Enter Sarzameen, marketed as a taut political thriller. But strip away the camo, and it’s just daddy issues in fatigues. Directed by Kayoze Irani—who might have shown promise were he not handcuffed by cliché—the film is less about geopolitics and more about emotional constipation between a stoic colonel and his angsty son. The only thriller element is how seriously it takes itself.

Prithviraj Sukumaran plays Colonel Vijay Menon, a man so wedded to duty he forgets he has a son with a stutter—and a soul. Enter Harman (Ibrahim Ali Khan), a misunderstood teen desperate for paternal validation. But Dad has the warmth of a landmine. Kajol, stuck in a thankless role, plays the perennial peacekeeper in this family Cold War, armed with teary eyes and a single recycled line: Maa kitna bhi pyaar kare, beta toh baap jaisa hi banna chahta hai.
Ah yes, the eternal wisdom that no matter how nurturing the mother, the son still craves Papa Patriarchy’s gruff nod.

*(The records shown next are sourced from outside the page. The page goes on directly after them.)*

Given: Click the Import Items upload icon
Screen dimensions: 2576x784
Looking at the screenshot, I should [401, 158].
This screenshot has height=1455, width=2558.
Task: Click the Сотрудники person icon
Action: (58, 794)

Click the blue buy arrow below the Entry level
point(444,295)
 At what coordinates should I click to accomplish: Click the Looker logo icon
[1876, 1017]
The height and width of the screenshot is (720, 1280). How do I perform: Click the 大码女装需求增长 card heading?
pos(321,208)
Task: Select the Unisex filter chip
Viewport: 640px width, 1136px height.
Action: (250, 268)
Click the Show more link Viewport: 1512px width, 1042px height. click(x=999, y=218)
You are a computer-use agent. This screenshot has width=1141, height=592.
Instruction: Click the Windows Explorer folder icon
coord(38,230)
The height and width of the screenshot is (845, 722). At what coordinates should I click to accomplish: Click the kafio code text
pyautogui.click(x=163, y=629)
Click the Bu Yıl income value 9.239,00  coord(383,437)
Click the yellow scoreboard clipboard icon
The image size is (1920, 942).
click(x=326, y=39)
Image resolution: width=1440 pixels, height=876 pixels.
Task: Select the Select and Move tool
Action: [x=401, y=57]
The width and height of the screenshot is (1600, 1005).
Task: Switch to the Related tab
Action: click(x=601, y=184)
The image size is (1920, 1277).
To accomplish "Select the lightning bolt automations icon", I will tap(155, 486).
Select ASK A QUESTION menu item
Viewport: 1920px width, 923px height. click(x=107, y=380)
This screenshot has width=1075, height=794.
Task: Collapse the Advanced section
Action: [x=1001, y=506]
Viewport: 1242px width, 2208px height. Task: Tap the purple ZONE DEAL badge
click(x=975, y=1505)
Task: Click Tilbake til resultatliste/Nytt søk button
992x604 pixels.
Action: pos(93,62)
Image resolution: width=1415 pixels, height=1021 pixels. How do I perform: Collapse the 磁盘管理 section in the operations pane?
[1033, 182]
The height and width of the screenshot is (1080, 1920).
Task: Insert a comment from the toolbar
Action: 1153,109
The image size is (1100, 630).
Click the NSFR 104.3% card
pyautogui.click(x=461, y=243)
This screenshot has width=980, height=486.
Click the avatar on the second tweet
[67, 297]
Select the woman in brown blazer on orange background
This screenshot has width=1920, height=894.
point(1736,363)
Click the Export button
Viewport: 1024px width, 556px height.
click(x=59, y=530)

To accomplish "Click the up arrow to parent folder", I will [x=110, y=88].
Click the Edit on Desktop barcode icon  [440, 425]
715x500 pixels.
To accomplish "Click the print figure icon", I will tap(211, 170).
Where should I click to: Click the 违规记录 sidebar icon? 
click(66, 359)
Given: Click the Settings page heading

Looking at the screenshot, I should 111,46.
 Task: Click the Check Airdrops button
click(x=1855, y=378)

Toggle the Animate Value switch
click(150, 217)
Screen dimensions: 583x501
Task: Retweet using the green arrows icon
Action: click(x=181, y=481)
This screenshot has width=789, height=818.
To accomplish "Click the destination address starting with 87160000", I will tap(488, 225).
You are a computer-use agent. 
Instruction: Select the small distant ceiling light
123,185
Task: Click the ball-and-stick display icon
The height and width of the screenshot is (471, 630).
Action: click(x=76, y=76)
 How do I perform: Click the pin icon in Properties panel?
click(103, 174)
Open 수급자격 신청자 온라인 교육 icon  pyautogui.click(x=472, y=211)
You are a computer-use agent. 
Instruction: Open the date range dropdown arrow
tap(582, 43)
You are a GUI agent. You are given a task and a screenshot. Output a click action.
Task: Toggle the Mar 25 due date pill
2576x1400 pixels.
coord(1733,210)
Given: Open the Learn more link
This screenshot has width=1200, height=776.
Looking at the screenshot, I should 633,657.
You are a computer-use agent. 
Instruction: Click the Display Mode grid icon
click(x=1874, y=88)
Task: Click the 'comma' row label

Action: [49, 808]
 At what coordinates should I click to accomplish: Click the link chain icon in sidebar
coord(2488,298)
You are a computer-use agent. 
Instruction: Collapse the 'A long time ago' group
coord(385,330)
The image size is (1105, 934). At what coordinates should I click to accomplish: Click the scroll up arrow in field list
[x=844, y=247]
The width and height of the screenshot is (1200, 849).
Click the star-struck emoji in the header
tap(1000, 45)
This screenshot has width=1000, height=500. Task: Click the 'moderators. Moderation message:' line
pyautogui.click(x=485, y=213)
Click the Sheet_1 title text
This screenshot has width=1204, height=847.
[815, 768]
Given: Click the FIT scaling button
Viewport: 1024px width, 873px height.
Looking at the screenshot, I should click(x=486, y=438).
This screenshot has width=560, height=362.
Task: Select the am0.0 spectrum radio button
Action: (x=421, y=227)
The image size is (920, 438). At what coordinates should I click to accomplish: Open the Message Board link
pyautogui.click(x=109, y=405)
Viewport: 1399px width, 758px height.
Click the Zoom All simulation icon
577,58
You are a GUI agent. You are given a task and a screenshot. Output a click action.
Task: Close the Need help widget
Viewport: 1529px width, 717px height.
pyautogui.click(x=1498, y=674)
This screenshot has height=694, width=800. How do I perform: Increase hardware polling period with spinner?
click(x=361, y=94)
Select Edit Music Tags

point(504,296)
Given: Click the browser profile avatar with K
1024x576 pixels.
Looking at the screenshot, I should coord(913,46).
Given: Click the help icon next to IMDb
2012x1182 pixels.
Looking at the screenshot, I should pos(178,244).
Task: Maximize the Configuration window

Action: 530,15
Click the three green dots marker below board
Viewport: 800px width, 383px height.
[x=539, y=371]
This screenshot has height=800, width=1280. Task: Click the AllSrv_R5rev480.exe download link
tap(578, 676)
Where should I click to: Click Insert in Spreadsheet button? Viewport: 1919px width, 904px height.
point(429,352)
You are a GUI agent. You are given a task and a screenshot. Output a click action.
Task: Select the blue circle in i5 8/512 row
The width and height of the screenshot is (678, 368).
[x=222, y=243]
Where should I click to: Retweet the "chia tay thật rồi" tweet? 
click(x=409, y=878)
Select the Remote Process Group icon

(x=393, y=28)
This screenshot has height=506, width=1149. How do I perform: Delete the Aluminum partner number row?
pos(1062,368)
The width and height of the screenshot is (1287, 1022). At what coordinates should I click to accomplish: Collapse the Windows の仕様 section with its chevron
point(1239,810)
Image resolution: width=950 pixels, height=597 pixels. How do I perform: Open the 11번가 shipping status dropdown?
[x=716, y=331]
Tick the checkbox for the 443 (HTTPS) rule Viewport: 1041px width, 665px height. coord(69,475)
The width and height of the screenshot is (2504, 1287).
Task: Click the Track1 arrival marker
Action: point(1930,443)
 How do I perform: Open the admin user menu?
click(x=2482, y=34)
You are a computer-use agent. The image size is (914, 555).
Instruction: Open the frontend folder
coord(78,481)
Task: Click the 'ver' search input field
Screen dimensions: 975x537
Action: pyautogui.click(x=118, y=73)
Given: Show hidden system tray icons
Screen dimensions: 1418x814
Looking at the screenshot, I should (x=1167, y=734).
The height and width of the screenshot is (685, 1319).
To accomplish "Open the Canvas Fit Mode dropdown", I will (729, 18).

The film lumbers toward an implausible crescendo: Harman is kidnapped, radicalised, and—plot twist!—joins the very terror outfit Daddy has sworn to destroy. In a development more unbelievable than an Arnab Goswami whisper, national security is breached purely by narrative convenience. The Army, apparently, can’t recognize its own colonel’s son on the other side.

Kashmir, rather than serving as a setting for nuanced political tension, is reduced to a snowy backdrop for family therapy with guns. The insurgency is cardboard, the intelligence dim, and the writing—court-martial-worthy.

What Good Storytelling Looks Like
It’s not that Hindi cinema hasn’t handled parental themes with nuance. Udaan (2010) gave us a raw, personal portrait of toxic fatherhood. Kapoor & Sons (2016) tackled sibling rivalry, queer identity, and infidelity without drowning in melodrama. In Piku (2015), Shoojit Sircar explored the complexities of a father-daughter bond with gentle humour and restraint. Masaan (2015) stands tallest—a haunting tale of grief and dignity, where silence speaks louder than sentiment. Even Mukkabaaz (2017), though not strictly a father-son story, uses its coach-athlete dynamic to interrogate masculinity, caste, and control with biting clarity.

Clearly, the theme isn’t tired—it’s the lazy, cookie-cutter execution that is. Great cinema emerges when stories are emotionally specific and rooted in truth, not when they’re stuffed with overwrought tropes and narrative shortcuts.

Performances and Music Save Some Grace
Among the cast, Ibrahim Ali Khan—after the forgettable Naadaniyan—redeems himself with a credible portrayal of a conflicted teenager. Strikingly reminiscent of his father Saif Ali Khan, he shows promise and delivers a performance that doesn’t disappoint.

The music, composed by Vishal Mishra and Vishal Khurana with lyrics by Jaani and Kausar Munir, adds texture. Tracks like Mere Murshid Mere Yaara, Ve Mahiya, Watna Ve, and Aaj Ruk Jaa are melodious, but it’s Aa Gale Lag Ja—sung by Sonu Nigam and Shreya Ghoshal—that truly stands out, lingering long after the credits roll.

In short: Sarzameen wants to wave the flag, wipe a tear, and redeem Daddy—all in one go. But in trying to do it all, it settles for the same old formula, served with little nuance, even less logic, and a generous dose of déjà vu.